▶ TASK BRIEF: Output the span of lines from the one that contains "Given: Open the three-dot options beside UV" through the end of the records, inclusive, exactly as written and free of pictures.

(Stored records)
══════

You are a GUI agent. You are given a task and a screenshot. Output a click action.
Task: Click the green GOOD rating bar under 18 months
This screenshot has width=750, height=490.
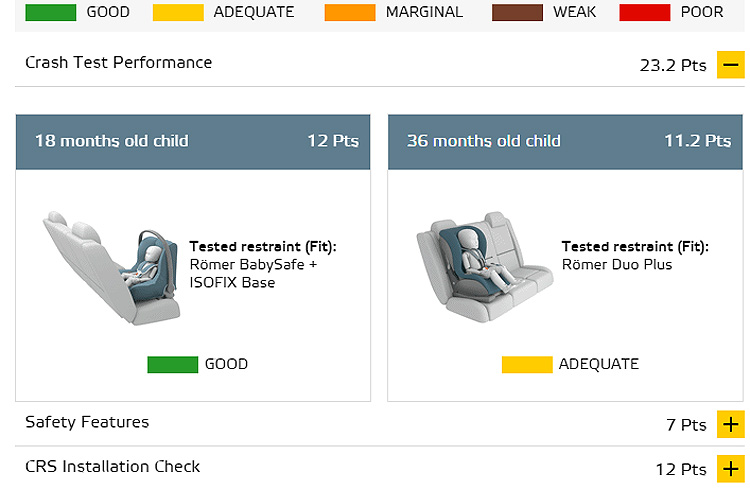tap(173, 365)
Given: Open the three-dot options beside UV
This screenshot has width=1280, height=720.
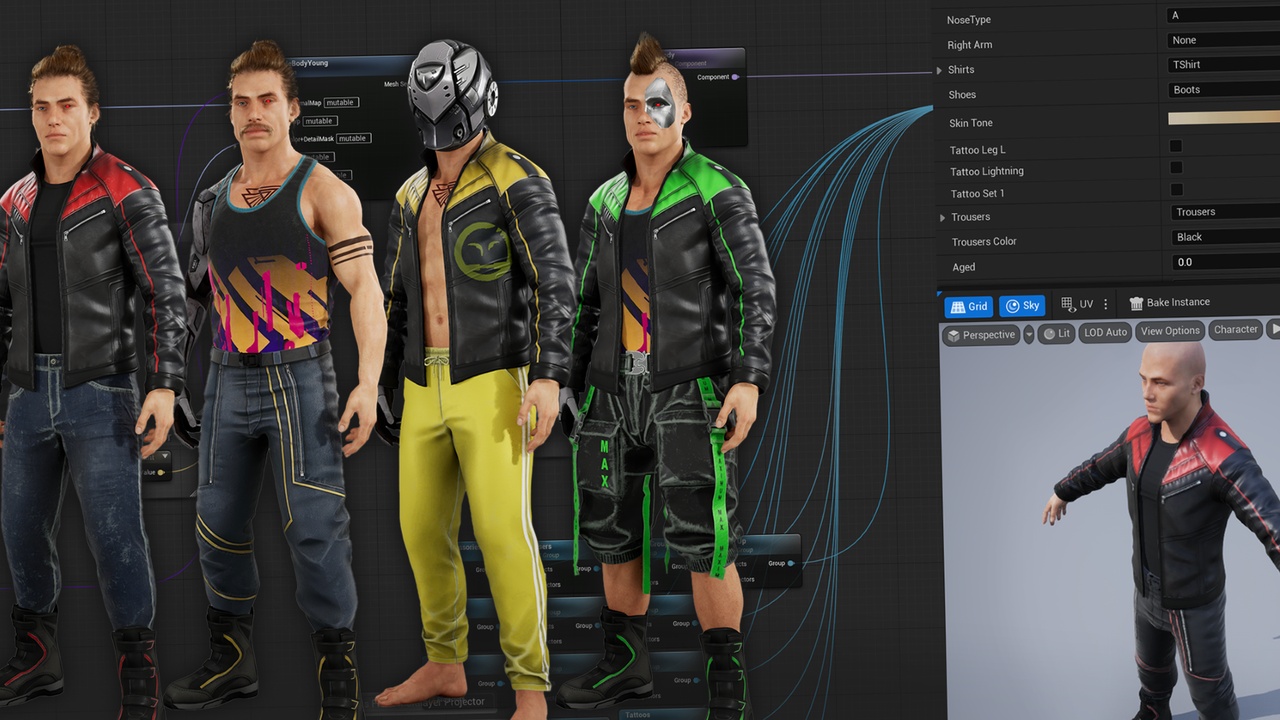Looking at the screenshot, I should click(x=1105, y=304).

══════

▶ ANSWER SPACE:
Given: Open the three-dot options beside UV
This screenshot has width=1280, height=720.
Looking at the screenshot, I should click(x=1105, y=304).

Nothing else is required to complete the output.